- Dataset records -
━━━━━━━━━━

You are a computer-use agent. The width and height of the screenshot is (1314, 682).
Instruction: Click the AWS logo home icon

━━━━━━━━━━

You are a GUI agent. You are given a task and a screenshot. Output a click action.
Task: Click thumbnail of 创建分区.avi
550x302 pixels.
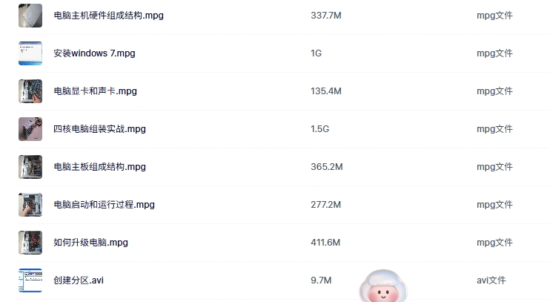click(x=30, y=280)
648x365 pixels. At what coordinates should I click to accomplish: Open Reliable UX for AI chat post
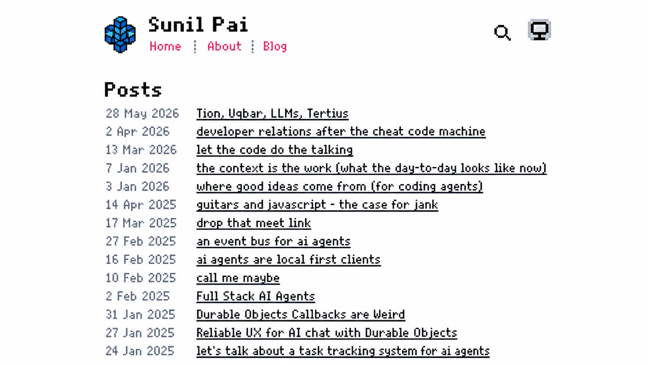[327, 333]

━━━━━━━━━━

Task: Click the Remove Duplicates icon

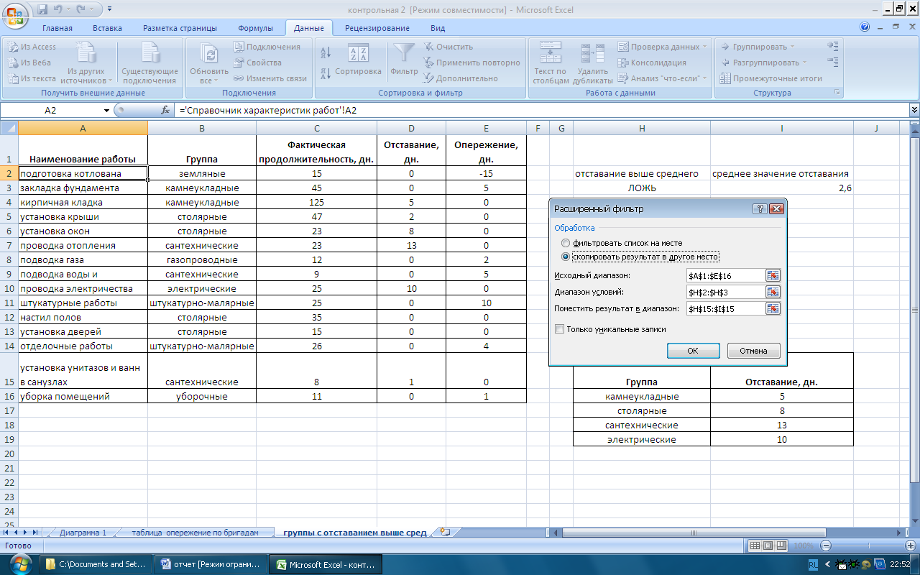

━━━━━━━━━━

- Set problem -
Copy out the rows from the line with "You are a computer-use" up to and including the line with "Instruction: Click the AWS logo home icon", word for word.

- Correct result -
You are a computer-use agent. The width and height of the screenshot is (1314, 682).
Instruction: Click the AWS logo home icon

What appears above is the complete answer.